Penalties for Fake Invoices and False Entries – Section 122 (1A) of CGST Act 2017  ( W.E.F 1.04.2020) for certain offences.

The Finance minister in her budget speech has announced certain new provision in GST . According to Clause 124 of the Finance Bill 2020

Extract from the Finance Bill, 2020

124. In section 122 of the Central Goods and Services Tax Act, after sub-section (1), the following sub-section shall be inserted, namely:––

“(1A) Any person who retains the benefit of a transaction covered under clauses (i), (ii), (vii) or clause (ix) of sub-section (1) and at whose instance such transaction is conducted, shall be liable to a penalty of an amount equivalent to the tax evaded or input tax credit availed of or passed on.”

Penalties

Basically , section 122  of CGST Act 2017, is divided into three sub-sections:

The first sub-section 122(1)  prescribes 21 types of offences, any one of which, if committed, can attract penalty of ten thousand rupees or equal to the amount of tax involved, whichever is higher.

The second sub-section 12 (2)deals with two situations, firstly, where certain offences committed are not due to either fraud or wilful misstatement or suppression of facts. In such a case, penalty will get reduced to 10% of tax involved, subject to a minimum of ten thousand rupees. Secondly, where the offence committed is due to either fraud or any wilful misstatement or suppression of facts to evade tax will result in a penalty equal to tax involved subject to a minimum of ten thousand rupees.

The third sub-section 122(3) deals with offences where the person is not directly involved in any evasion but may aid or abet or may be a party to evasion or if he does not attend summons or produce documents.
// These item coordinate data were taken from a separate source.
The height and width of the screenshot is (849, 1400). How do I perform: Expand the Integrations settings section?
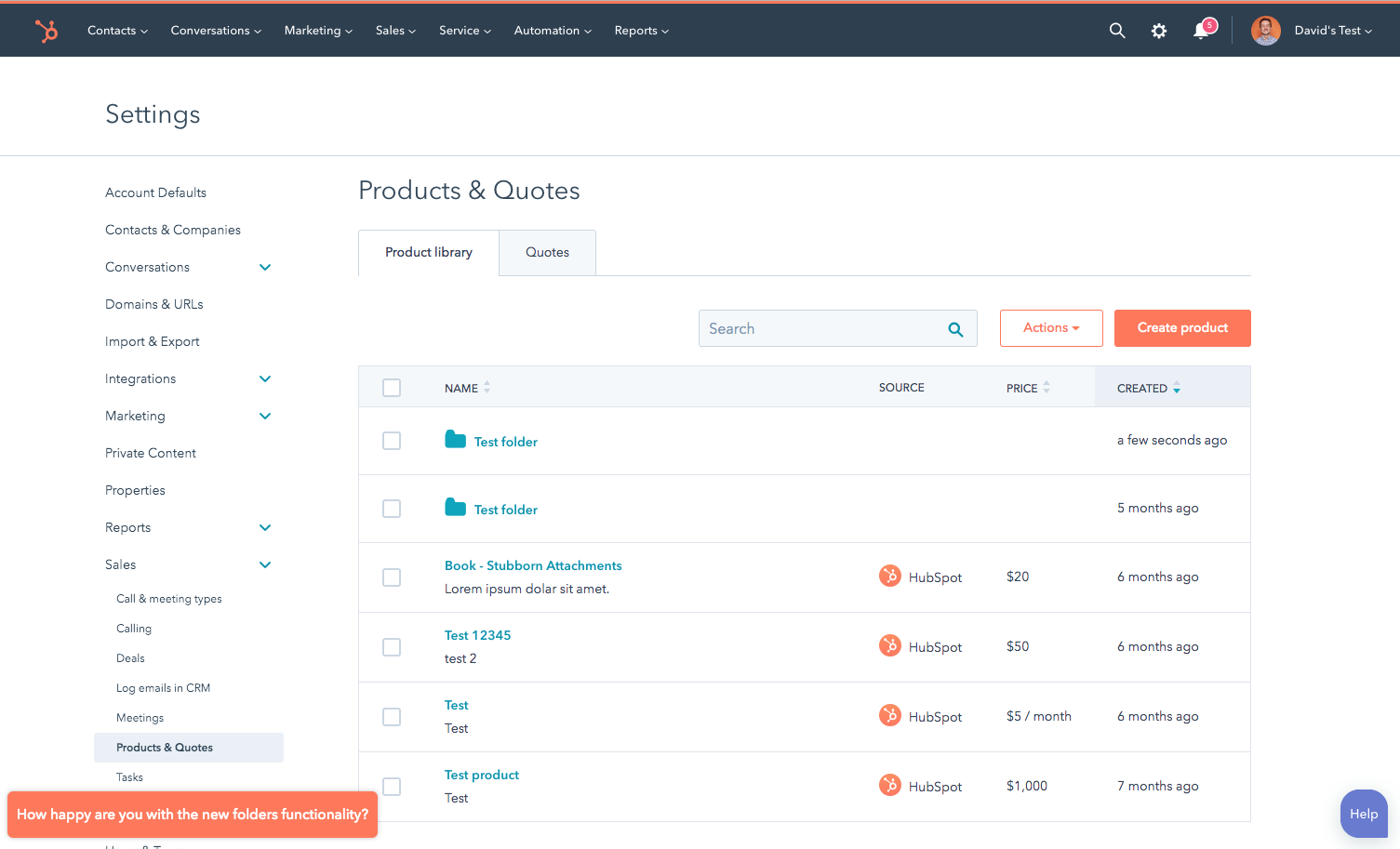(x=265, y=378)
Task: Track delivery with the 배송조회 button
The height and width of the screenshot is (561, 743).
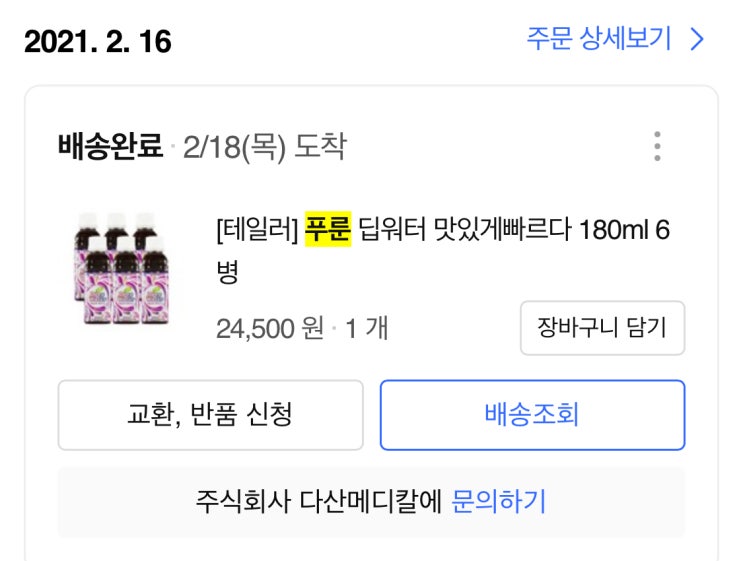Action: click(x=532, y=414)
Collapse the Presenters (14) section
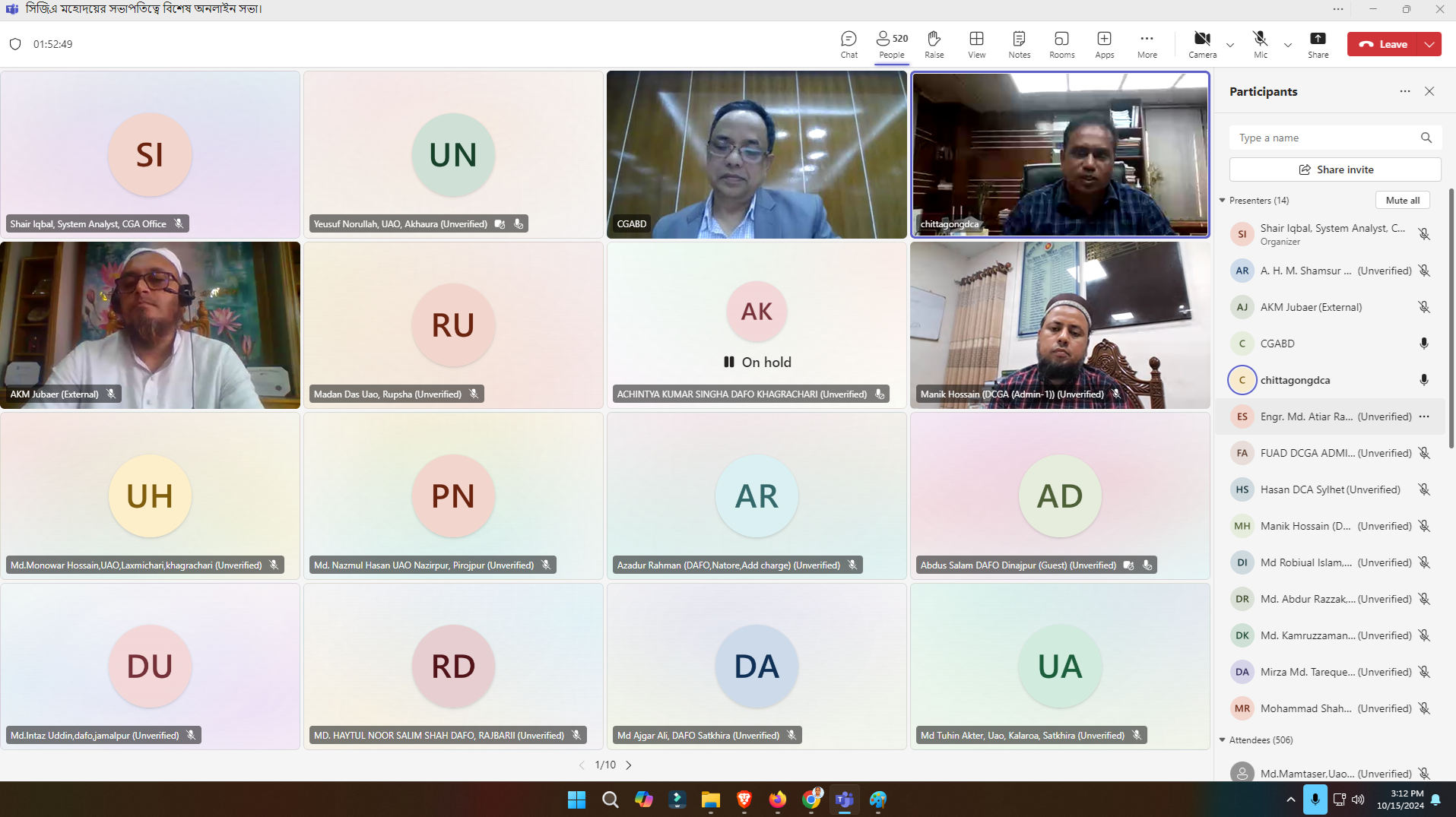Screen dimensions: 1456x817 pos(1223,201)
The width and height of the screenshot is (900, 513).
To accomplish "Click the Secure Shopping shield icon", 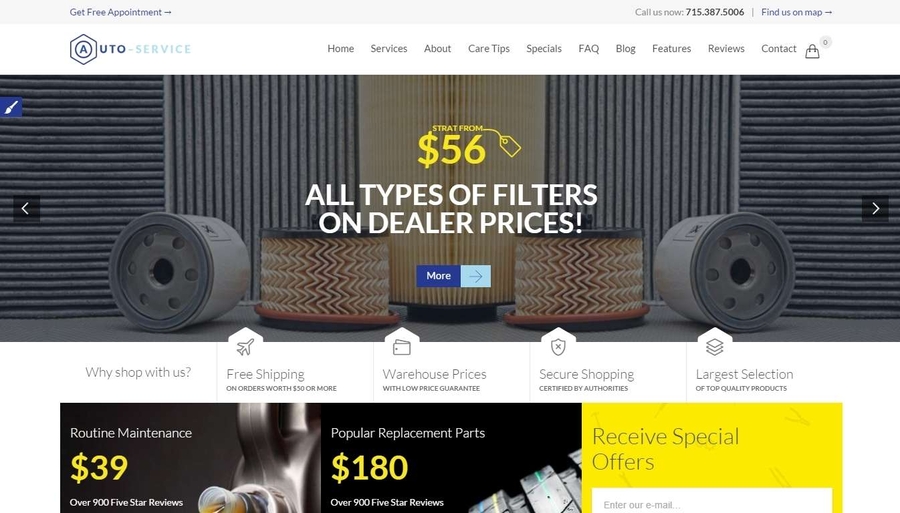I will (558, 347).
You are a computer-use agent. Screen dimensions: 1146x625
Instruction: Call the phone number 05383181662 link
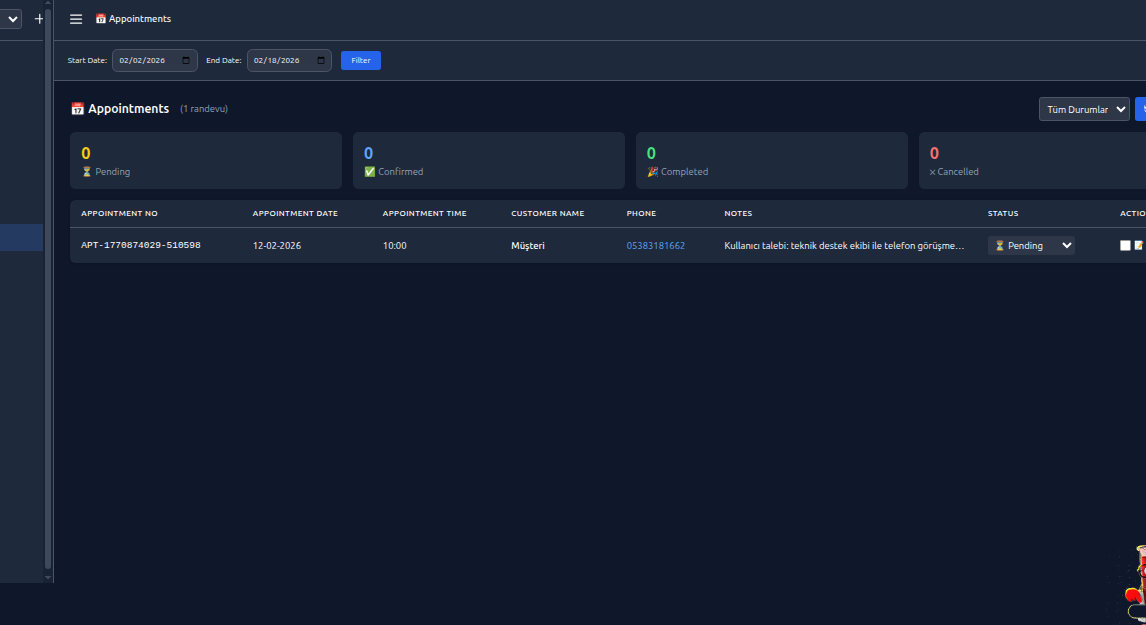(655, 245)
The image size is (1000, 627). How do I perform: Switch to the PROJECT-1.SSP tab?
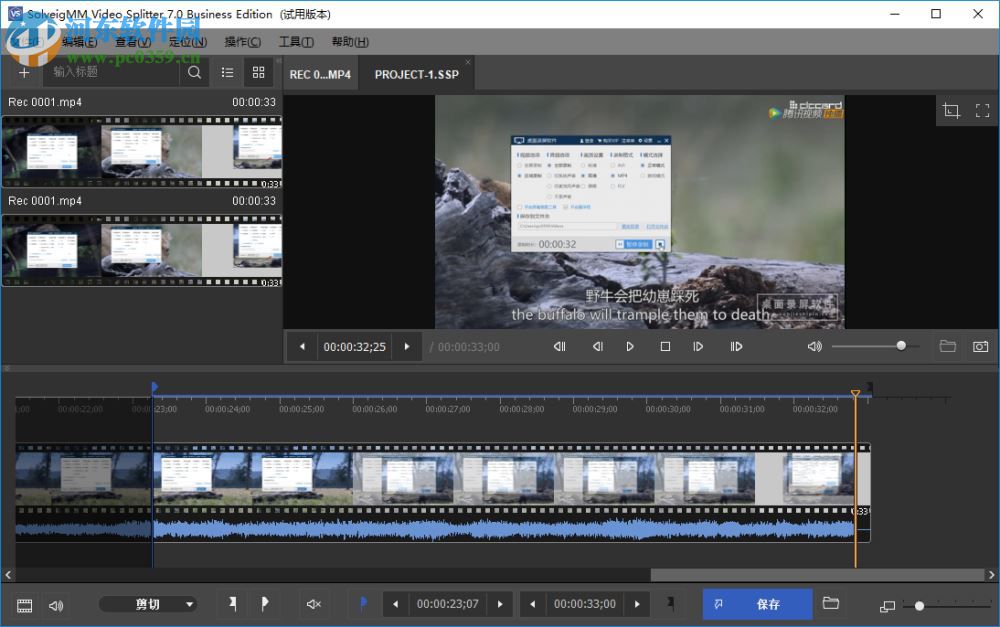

Penalty in such a cases would be up to twenty five thousand rupees.

Brief Analysis:

Section 122 of the CGST Act is being amended by inserting a new sub-section 122(1A) to make the beneficiary of the transactions of passing on or availing fraudulent Input Tax Credit liable for penalty similar to the penalty leviable on the person who commits such specified offences.

These changes have been made effective from April 01, 2020

Analysis of Section 122 (1A)

with respect to clause (i), (ii), (vii) or clause (ix) of sub-section (1) of Sec 122

SITUATION Section 122(1A) of GST Act’2017.
(i)Supplies any goods or services or both without issue of any invoice The person can be held as beneficiary of a transaction covered under Clause (i) of Section 122(1) and hence liable for penalty equivalent to the amount of tax evaded u/s 122(1A) 
(ii) Invoice in respect of supply or receipt of goods or services or both issued by the person or any other person without actual supply or receipt of such goods or services or both. The person can be held as beneficiaryof a  transaction covered under Clause (ii) of Section 122(1) and hence liable for  penalty equivalent to the amount of tax evaded u/s 122(1A)
(iii)Takes or utilises input tax credit without actual receipt of goods or services or both either fully or partially, in contravention of the provisions of this Act or the rules made there under; The person can be held as beneficiary of a transaction covered under Clause (vii) of Section 122(1) and hence liable for penalty equivalent to the amount of ITC availed u/s 122(1A).
(iv) Forged or falsified documents such as a false invoice or, in general, a false piece of documentary evidence The person can be held as beneficiary of a transaction covered under Clause (i) of Section 122(1) and hence liable for penalty equivalent to the amount of tax evaded u/s 122(1A)

The objective of this amendment is to penalise the beneficiary and the wrongdoer of the transactions specified in clause (i),(ii),(vii) or clause (ix) of sec 122(1) liable for penalty.

Conclusion : GST knowledge and accounting knowledge is very important to the accountants of the organisation.. Proper reconciliation of books with GSTR-2A , GSTR1 and GSTR3B is very essential, to avoid any disputes in future. Any mistake or negligence on the part of the assessee can expose him to penalties under Section 122 of  GST. The wordings used in the section 122(IA) are very subjective, and it is very difficult to defend against the interpretation of the revenue on this type of subjective issues.